**** Excerto fornecido ****
Acórdão nº 7818/15.8T8VNG-A.P1 de Court of Appeal of Porto (Portugal), 16 de Maio de 2016

Magistrado ResponsávelCARLOS QUERIDO
Data da Resolução16 de Maio de 2016
EmissorCourt of Appeal of Porto (Portugal)

Processo n.º 7818/15.8T8VNG-A.P1 Sumário do acórdão: I. A união de facto não é um casamento informal, tendo esta diferenciação a ver com a liberdade de escolha, não lhe sendo aplicável por analogia o regime de bens do casamento.

II. Não há património comum na união de facto, nem sequer um regime específico de administração de bens. Quanto muito, poderá haver bens em regime de compropriedade.

III. Face à singela constatação que antecede, não se revela aplicável à união de facto o n.º 3 do artigo 409.º do CPC, na medida em que a sua previsão remete para o n.º 1 da mesma norma, onde se prevê a providência de arrolamento apenas de «bens comuns ou de bens próprios que estejam sob a administração do outro».

IV. A natureza dos bens, assim como o seu regime de administração, referidos na previsão legal em apreço, resultam expressamente das seguintes normas que têm a ver como os efeitos patrimoniais do casamento, inaplicáveis ao estatuto da união de facto: artigos 1722.º e seguintes e alíneas e) e f) do artigo 1678.º, ambos do Código Civil.

V. Em suma, não existindo bens comuns na união de facto, não se vislumbra coerência na aplicação a este instituto, do regime excecional previsto no n.º 3 do artigo 409.º do Código de Processo Civil.

VI. Acresce que a natureza excecional do normativo em apreço não permite a sua aplicação por analogia, face ao disposto no artigo 11.º do Código Civil.

VII. Decorre do exposto que o unido de facto que pretenda o arrolamento de bens não está dispensado de alegar e provar a factualidade concreta integradora do conceito de periculum in mora traduzido no justo receio de extravio, ocultação ou dissipação de bens ou de documentos, previsto no n.º 1 do artigo 403.º do CPC.

Acordam no Tribunal da Relação do Porto I. Relatório Em 2 de julho de 2015, B… requereu na Instância Local, Secção Cível (J5), de Vila Nova de Gaia, Comarca do Porto, contra C…, “Procedimento Cautelar de Arrolamento sobre expetativa de crédito, no montante de € 15.544,28”, como incidente de “ação de estado e de restituição de enriquecimento do património adquirido em união comum e fruto de uma união de facto”.
**** Material fornecido ****
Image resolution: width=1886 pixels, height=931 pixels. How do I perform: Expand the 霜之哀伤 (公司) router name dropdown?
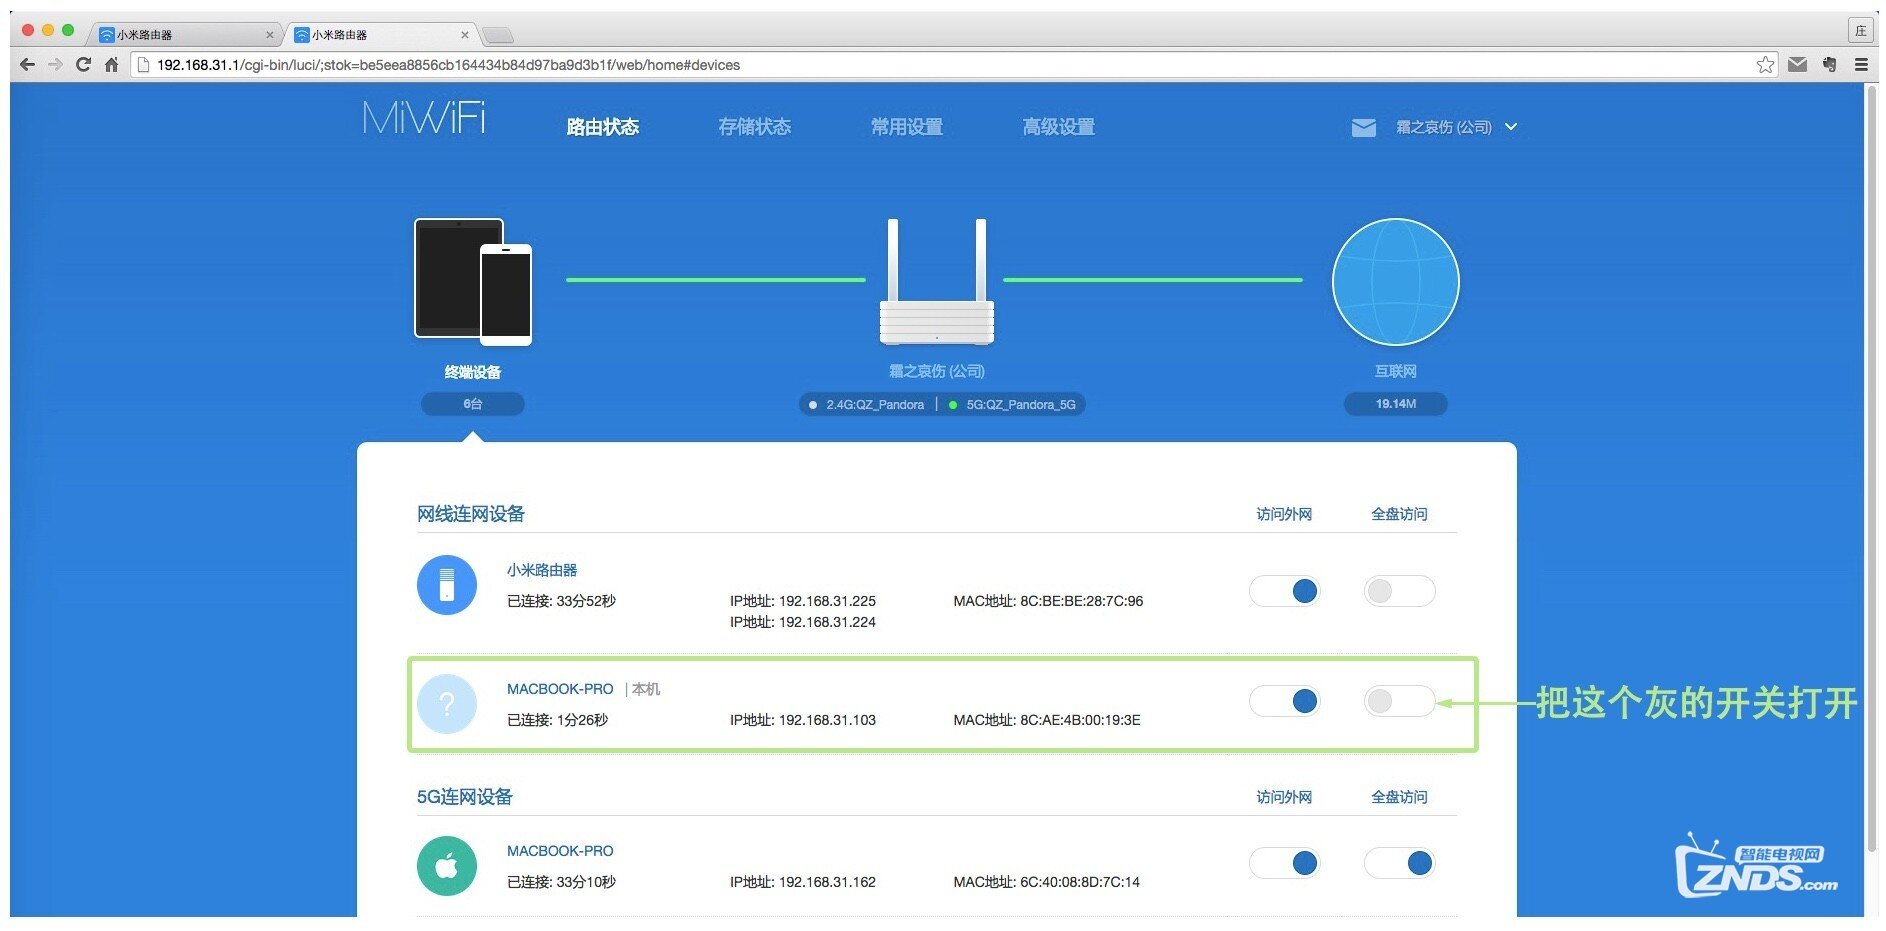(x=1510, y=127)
****
**** Material fornecido ****
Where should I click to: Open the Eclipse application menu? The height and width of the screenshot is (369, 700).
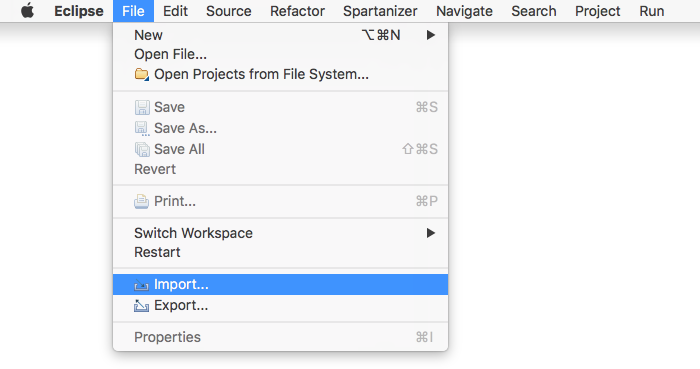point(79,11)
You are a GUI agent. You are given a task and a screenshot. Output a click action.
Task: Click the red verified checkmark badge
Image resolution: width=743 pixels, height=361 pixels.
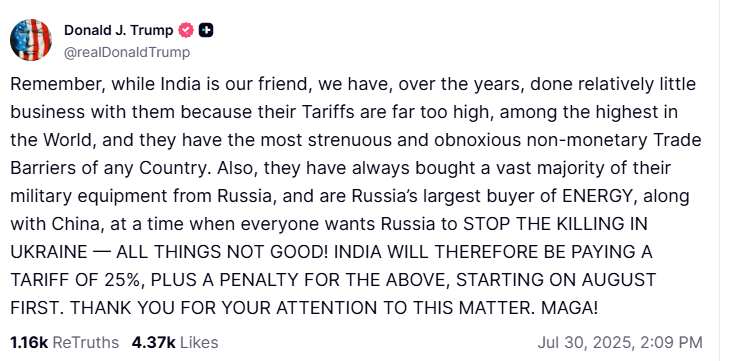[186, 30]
****
▶ Instruções:
1/ Segundo o acórdão, qual é o montante da expetativa de crédito sobre a qual incide o arrolamento requerido?
2/ Enumere todos os artigos do Código Civil citados no acórdão.
3/ Prossiga, por favor, o texto do acórdão sobre a união de facto a partir do ponto em que termina.
As entradas não têm qualquer papel nesta parte do exercício.

▶ Respostas ao exercício:
1/ € 15.544,28.

2/ Artigos 1722.º e seguintes; alíneas e) e f) do artigo 1678.º; artigo 11.º.

3/
Alegou o requerente, em síntese, como fundamento da sua pretensão: viveu em ‘união de facto’ com a requerida durante dez anos; habitaram ambos, durante esse tempo, um imóvel pertencente ao pai do requerente; a requerida abandonou a residência do casal e intentou contra o requerente e pai deste, uma ação com vista a ser ressarcida com fundamento no enriquecimento sem causa; na referida ação, a requerida peticiona a condenação do requerente e do seu pai na devolução de € 63.125,00; o pai do requerente foi condenado a pagar à requerida a quantia de € 15.544,28.

Por despacho de 6.07.2015, foi determinada a notificação do requerente para juntar aos autos certidão com nota de trânsito em julgado, da sentença referida no requerimento inicial.

Em 24.07.2015, o requerente juntou a aludida certidão.

Em 29.07.2015 foi proferido o seguinte despacho: «Resulta do disposto no art. 403º n.º 1 do C.P.C. que “Havendo justo receio de extravio, ocultação ou dissipação de bens … pode pedir-se o arrolamento deles”.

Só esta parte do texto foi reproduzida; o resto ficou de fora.